A year ago, The Northern Echo, Darlington Borough Council and the Darlington Partnership of public and private sector organisations, launched Foundation for Jobs with Justin Welby, The Bishop of Durham as its patron.
Yesterday, as guest editor of The Northern Echo, the next Archbishop of Canterbury heard how the campaign has smashed its targets to find jobs and apprenticeships for under-25s and inspire the workers of tomorrow.
It has been so successful plans are in place to see the initiative extended across the region.
During a tour of factories, charities and colleges Bishop Welby heard that the campaign has created 102 apprenticeships and found internships for 105 - four months earlier than planned. Furthermore, almost 1,000 pupils from schools in Darlington have taken part in events to help prepare them for the world of work and 66 young people got advice on how to start their own business.
Prime Minister David Cameron is among the leading figures to have voiced support for Foundation for Jobs, which is set to become a cornerstone of the region’s attempt to take greater control over its own destiny.

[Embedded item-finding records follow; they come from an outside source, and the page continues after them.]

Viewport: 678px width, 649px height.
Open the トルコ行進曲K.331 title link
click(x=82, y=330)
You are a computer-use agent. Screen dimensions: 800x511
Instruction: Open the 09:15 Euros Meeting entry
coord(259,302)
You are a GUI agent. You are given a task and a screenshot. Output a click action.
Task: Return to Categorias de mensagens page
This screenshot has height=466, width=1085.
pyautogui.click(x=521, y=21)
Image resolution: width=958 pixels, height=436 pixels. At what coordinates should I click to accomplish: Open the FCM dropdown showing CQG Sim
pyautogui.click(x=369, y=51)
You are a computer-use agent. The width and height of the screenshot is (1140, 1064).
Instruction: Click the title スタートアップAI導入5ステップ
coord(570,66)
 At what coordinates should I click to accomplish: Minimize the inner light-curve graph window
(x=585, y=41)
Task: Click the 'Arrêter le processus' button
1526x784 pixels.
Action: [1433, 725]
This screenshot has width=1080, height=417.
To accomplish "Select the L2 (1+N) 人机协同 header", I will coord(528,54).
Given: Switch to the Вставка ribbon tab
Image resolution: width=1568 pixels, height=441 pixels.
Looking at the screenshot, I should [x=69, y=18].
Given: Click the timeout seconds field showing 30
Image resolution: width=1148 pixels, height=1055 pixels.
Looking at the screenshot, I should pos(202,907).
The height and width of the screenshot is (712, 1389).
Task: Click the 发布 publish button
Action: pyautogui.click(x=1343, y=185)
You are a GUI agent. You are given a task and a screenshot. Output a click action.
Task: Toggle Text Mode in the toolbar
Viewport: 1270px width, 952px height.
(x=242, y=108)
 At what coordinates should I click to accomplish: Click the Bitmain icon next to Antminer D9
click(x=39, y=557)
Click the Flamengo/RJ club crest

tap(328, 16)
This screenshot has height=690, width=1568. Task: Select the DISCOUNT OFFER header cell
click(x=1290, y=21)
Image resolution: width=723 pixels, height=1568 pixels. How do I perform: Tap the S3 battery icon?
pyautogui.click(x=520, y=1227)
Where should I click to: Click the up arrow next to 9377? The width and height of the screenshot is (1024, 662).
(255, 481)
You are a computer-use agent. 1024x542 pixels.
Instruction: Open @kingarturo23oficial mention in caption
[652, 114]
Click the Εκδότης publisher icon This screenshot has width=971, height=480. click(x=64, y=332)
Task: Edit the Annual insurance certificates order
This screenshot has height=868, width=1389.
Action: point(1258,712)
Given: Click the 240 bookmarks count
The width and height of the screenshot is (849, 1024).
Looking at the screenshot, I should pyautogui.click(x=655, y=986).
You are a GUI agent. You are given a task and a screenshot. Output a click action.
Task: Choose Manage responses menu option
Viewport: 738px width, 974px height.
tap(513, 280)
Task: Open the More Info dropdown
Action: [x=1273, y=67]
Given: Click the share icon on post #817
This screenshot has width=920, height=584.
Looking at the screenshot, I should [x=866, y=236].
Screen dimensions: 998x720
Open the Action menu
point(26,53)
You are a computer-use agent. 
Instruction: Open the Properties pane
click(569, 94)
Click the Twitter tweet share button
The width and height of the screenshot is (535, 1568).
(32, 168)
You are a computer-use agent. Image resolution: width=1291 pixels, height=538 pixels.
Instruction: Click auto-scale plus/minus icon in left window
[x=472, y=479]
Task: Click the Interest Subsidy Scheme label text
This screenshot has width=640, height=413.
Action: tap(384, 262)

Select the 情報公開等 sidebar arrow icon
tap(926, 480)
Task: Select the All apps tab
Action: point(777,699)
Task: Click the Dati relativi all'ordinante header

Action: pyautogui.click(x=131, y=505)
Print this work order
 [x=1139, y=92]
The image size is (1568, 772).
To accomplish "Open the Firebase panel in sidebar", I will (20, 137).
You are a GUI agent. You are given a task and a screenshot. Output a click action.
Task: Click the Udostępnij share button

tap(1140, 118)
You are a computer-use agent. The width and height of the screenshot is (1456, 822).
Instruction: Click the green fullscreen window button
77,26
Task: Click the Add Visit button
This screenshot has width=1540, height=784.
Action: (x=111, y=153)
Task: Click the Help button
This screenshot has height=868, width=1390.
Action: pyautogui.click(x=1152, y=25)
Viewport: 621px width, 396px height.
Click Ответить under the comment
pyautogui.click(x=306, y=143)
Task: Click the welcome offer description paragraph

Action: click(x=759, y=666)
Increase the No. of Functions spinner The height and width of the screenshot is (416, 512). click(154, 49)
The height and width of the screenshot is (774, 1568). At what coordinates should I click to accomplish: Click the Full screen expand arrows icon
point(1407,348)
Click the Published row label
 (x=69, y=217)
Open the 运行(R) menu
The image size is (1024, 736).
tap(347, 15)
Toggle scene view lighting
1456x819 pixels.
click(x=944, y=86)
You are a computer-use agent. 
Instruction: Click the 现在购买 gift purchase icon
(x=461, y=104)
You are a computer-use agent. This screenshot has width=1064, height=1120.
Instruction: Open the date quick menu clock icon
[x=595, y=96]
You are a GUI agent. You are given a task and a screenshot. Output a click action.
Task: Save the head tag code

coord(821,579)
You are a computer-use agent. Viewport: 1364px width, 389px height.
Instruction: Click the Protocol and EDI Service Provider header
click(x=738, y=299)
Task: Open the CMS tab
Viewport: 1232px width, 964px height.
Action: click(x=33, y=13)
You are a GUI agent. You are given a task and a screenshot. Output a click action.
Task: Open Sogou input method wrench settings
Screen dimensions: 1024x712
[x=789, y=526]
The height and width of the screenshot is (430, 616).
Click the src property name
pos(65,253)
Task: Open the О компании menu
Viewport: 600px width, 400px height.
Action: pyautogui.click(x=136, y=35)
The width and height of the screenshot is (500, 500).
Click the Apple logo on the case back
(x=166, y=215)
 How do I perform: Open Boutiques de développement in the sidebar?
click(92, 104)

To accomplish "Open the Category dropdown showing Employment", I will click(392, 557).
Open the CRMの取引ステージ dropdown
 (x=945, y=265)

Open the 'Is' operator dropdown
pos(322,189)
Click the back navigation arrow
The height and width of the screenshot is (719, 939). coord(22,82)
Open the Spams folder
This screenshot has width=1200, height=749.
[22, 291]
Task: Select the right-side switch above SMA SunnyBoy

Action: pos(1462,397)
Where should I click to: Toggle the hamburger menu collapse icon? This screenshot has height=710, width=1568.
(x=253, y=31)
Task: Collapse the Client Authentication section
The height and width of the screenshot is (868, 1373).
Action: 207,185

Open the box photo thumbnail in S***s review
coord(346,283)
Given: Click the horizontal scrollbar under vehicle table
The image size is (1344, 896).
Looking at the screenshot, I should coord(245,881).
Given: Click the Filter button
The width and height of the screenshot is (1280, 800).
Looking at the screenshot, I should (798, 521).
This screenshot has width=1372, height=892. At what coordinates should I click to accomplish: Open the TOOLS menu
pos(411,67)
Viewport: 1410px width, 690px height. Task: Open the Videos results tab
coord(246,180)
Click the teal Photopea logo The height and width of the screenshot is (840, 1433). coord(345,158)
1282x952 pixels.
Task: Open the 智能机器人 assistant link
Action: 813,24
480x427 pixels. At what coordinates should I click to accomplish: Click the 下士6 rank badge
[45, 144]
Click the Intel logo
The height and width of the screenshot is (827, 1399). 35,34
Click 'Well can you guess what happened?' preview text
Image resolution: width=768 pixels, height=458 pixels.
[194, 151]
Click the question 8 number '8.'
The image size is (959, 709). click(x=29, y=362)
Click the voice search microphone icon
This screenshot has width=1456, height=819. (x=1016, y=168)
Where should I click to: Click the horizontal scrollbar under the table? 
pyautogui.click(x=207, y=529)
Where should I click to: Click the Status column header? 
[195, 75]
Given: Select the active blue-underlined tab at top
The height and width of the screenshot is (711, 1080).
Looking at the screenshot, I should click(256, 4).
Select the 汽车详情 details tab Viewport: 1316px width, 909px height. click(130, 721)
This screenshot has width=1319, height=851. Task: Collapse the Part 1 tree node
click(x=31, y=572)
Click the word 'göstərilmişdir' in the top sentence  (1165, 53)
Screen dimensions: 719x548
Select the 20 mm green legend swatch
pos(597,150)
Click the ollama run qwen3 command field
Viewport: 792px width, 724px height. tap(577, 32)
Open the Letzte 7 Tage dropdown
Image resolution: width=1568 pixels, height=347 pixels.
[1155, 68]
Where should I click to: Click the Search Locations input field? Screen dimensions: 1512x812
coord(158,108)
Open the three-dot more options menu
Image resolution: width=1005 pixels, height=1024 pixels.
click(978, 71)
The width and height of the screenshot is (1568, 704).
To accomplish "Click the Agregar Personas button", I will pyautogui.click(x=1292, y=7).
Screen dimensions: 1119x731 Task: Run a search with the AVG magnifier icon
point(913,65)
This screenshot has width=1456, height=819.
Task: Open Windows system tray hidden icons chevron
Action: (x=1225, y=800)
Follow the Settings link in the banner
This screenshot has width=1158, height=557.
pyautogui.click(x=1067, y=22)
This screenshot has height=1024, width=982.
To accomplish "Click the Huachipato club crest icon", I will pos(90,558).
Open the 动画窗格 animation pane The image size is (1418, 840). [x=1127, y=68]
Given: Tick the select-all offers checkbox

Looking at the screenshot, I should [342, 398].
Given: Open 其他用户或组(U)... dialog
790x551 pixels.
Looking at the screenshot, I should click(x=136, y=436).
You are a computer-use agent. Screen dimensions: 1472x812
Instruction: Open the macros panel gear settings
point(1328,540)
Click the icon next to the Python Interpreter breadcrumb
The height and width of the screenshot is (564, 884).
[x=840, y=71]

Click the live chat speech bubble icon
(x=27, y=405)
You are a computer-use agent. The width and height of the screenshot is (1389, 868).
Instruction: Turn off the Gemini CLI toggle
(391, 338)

This week, the Tees Valley submitted an ambitious bid to the government for a City Deal that aims to boost jobs, investment and see Foundation for Jobs rolled out to Hartlepool, Middlesbrough, Redcar and Cleveland and Stockton boroughs.
"Wherever possible this campaign to improve job opportunities for our young people should become a model that is replicated all over the country," said Bishop Welby, soon to become head of the Church of England.
It comes on the day that North-East builders accused the Government of shortchanging the region on cash for vital road and rail improvements that puts jobs at risk.